The issue of appropriate use of the Internet at home and in schools is being hotly debated right now in, and outside, the Internet. In March 1995 Marlene Goss wrote a letter to the discussion list of the Consortium for School Networking (CoSNdisc@list.cred.net) appealing to educational policymakers to focus on access and equity when dealing with Internet in schools, instead of focusing on restricting such access. She found it remarkable how many hours were being spent "deciding student use when only 3% of the classroom teachers, professional adults, have use of the Internet." Her point was not so much that students should have unlimited access, but that teachers and other educators should not be denied access under the guise of protecting children. Educators, she argued, "make intelligent decisions about what we expose our students to, daily."

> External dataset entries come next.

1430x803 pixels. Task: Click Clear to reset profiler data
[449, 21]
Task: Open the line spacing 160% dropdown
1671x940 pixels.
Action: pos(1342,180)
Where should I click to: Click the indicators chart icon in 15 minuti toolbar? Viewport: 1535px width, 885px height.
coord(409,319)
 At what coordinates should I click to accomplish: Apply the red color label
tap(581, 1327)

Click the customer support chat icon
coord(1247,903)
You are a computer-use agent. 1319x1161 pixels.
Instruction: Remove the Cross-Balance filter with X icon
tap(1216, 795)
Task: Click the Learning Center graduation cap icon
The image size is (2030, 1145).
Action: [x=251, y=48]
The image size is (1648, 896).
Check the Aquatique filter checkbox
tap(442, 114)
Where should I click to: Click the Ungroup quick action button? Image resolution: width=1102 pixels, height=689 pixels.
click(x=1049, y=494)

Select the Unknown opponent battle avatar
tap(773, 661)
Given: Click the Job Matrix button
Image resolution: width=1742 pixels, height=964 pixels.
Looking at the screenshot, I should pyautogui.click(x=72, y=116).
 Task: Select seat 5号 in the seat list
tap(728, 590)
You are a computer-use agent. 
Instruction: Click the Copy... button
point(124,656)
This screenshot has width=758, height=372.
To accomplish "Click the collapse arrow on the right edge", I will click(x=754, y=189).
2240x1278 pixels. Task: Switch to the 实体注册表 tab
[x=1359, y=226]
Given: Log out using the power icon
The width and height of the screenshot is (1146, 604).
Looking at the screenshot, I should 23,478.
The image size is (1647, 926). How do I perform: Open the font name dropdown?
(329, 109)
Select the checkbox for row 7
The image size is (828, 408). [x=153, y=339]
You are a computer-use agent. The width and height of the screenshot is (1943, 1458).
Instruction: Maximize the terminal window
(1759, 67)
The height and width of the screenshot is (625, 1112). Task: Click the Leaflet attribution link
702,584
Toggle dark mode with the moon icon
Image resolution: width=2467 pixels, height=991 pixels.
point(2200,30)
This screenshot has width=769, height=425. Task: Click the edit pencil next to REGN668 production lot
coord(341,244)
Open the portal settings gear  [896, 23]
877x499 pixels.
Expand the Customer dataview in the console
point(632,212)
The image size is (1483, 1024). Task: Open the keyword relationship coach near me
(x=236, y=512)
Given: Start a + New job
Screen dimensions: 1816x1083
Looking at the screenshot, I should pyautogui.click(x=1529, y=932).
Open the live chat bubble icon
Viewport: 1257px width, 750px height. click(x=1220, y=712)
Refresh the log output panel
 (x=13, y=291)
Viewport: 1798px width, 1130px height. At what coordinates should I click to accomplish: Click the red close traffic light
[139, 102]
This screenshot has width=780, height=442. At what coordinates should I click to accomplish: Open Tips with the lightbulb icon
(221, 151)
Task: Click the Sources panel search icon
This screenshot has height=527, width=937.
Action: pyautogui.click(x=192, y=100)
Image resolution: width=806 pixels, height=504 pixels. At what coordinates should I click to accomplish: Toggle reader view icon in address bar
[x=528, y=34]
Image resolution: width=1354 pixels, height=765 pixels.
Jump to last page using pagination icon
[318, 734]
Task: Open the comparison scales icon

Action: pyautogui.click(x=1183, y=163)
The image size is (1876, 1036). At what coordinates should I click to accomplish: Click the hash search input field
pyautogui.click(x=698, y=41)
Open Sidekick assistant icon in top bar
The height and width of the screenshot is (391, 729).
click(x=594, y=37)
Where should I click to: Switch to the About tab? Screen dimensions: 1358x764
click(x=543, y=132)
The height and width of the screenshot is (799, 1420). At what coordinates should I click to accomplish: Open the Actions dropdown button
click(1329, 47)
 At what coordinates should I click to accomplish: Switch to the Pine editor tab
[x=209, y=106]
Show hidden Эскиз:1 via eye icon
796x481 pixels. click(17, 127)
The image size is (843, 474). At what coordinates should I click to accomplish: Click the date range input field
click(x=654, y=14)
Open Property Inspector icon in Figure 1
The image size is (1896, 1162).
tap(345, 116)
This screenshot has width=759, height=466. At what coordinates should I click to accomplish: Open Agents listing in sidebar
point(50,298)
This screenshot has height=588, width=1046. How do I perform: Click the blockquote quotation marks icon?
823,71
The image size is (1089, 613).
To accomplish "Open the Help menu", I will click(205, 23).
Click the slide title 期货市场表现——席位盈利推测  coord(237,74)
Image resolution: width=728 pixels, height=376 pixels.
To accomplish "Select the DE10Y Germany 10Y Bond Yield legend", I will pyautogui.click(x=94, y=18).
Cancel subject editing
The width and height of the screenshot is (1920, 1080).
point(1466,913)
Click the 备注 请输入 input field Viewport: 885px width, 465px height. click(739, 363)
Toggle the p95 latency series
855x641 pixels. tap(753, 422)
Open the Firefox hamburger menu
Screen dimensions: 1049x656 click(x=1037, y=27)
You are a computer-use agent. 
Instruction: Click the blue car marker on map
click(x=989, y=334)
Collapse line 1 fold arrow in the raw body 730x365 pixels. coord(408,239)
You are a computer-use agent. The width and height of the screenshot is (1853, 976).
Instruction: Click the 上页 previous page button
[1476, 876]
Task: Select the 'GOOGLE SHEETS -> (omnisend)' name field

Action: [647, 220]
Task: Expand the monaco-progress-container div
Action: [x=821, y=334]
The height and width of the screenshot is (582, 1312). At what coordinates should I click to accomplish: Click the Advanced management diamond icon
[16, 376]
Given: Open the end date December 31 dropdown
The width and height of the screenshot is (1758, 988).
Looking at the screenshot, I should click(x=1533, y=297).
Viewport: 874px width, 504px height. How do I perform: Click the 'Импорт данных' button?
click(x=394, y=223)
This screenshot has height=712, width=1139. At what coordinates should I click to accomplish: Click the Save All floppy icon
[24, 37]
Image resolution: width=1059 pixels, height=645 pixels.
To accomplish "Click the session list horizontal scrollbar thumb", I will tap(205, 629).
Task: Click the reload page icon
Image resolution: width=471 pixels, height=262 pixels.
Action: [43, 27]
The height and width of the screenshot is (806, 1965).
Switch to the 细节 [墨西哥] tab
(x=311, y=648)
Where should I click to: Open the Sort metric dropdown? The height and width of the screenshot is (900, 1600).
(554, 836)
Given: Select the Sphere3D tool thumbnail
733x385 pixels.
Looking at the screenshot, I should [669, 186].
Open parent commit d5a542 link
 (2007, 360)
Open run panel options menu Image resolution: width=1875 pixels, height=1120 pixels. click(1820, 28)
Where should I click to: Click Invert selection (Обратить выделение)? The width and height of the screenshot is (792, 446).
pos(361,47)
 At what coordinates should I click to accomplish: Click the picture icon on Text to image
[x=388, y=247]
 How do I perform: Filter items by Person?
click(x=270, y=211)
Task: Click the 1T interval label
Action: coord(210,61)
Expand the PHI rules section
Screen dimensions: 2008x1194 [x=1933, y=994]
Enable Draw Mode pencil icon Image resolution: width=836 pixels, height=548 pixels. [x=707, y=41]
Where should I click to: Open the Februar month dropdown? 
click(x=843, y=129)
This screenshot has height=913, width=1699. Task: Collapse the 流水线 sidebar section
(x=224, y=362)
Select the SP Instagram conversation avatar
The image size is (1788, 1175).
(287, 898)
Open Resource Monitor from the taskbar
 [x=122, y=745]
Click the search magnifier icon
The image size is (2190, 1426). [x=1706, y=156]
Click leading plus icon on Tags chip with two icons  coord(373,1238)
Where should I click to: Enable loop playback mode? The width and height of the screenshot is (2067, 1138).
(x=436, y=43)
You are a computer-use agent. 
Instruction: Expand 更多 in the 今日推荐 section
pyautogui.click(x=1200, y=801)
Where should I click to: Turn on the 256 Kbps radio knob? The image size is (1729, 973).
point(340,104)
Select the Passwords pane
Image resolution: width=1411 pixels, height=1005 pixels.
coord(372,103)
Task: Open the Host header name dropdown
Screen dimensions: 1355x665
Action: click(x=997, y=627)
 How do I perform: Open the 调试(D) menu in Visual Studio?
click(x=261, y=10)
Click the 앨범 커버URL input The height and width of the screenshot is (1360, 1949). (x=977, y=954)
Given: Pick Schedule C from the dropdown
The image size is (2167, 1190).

In response, this writer partially agrees with Goss, but worries that monitoring access to the Internet is the kind of challenge that is not familiar to parents and teachers. Most parents and teachers are accustomed to the challenges of monitoring what children watch on television. Monitoring computer use, however, is very different. Once a youngster is logged on the information superhighway, he or she has the capacity to roam the world. Unlike television where parents either know the schedule or can see what the youngster is watching, computers tend to be in places where a child can explore the world unobserved. To some extent this is not a big problem in schools because the computer room is usually supervised. Even with good supervision in schools however, there is the problem that the Internet traveler sits right in front of the tube, with the ability to obscure what he or she is reading, sending, or viewing.